Pet parenting has truly come into its own in the Digital Age. The internet is obsessed with cat memes and silly dog videos. Twitter and Instagram accounts devoted to embodying cat or dog personalities have thousands of followers. Actual cats and dogs with Twitter and Instagram accounts have thousands of followers (and we’re not grumpy about it).
What does this pet-crazed culture have to do with family law? Simply this: couples who get divorced these days are just as likely to fight about pet custody as they are to fight about actual child custody. In some cases, this is the issue people fight most about. So if you’re a devoted pet owner and getting divorced, what do you need to know about pet custody in California?
The fight over Fido and Fifi
First of all (and this may come as a shock), California law considers domestic animals property of the individual or marriage. Depending on when you obtained the pet and whether or not you have a prenuptial agreement, you may not be guaranteed custody or visitation with your pet after a divorce or break up.
That said, judges have become very creative in handling pet custody issues in California. Some of the options include:
- Awarding the pet to the person who bought it or brought it into the marriage
- Calculating the value and cost of keeping the pet when making decisions about property division
- Giving the pet to one spouse but ordering him or her to pay for the “replacement” cost of a pet for the other spouse
- Considering pet custody arrangements negotiated by the parties themselves
How the judge comes to these solutions depends on the situation and the judge. Most California judges will take care in considering factors like who cared for the pet’s needs, who is financially stable enough to properly care for the animal and whether a spouse was neglectful or abusive towards the pet. Furthermore, California has a unique family law that protects pets when their safety is threatened by domestic violence.

REQUIRED TASKS:
1 - Which options for handling pet custody does the article say California judges use?
2 - Update both entries by replacing "screenshot" with "screen capture" and leaving everything else the same. Leave the pictures out of your answer.
The entries after the article come from a different source than the article.

SUPPLIED RECORDS:
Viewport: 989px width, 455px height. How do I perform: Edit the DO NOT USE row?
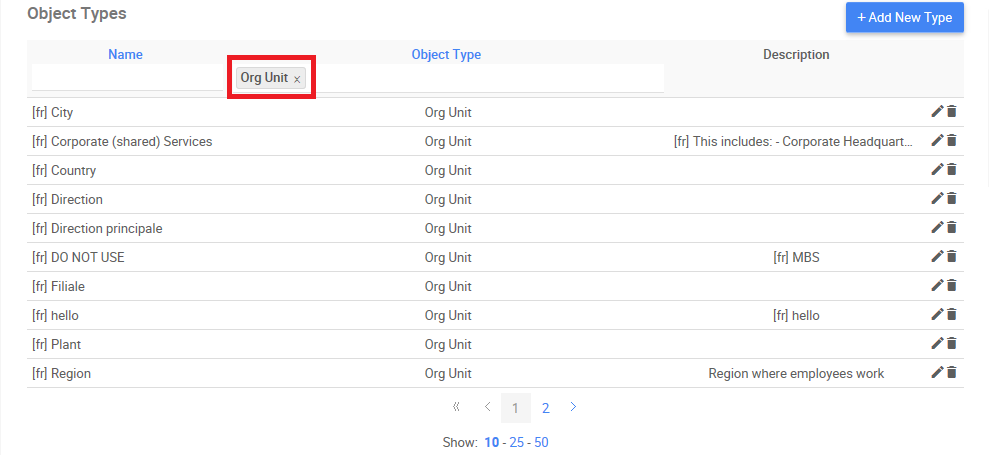click(937, 257)
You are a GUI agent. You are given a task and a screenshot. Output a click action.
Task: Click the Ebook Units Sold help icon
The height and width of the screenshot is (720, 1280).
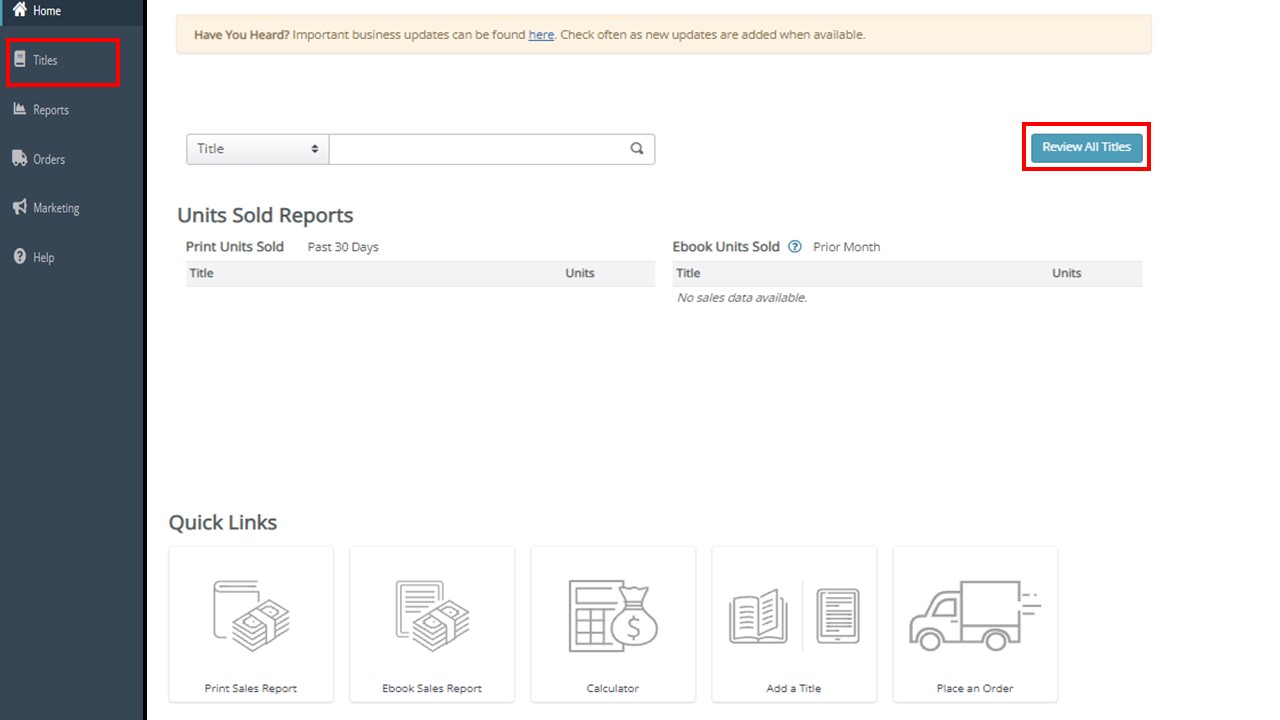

THE RESULTS:
1 -
- Awarding the pet to the person who bought it or brought it into the marriage
- Calculating the value and cost of keeping the pet when making decisions about property division
- Giving the pet to one spouse but ordering him or her to pay for the "replacement" cost of a pet for the other spouse
- Considering pet custody arrangements negotiated by the parties themselves

2 -
Viewport: 989px width, 455px height. How do I perform: Edit the DO NOT USE row?
click(937, 257)
You are a GUI agent. You are given a task and a screen capture. Output a click action.
Task: Click the Ebook Units Sold help icon
The height and width of the screen capture is (720, 1280).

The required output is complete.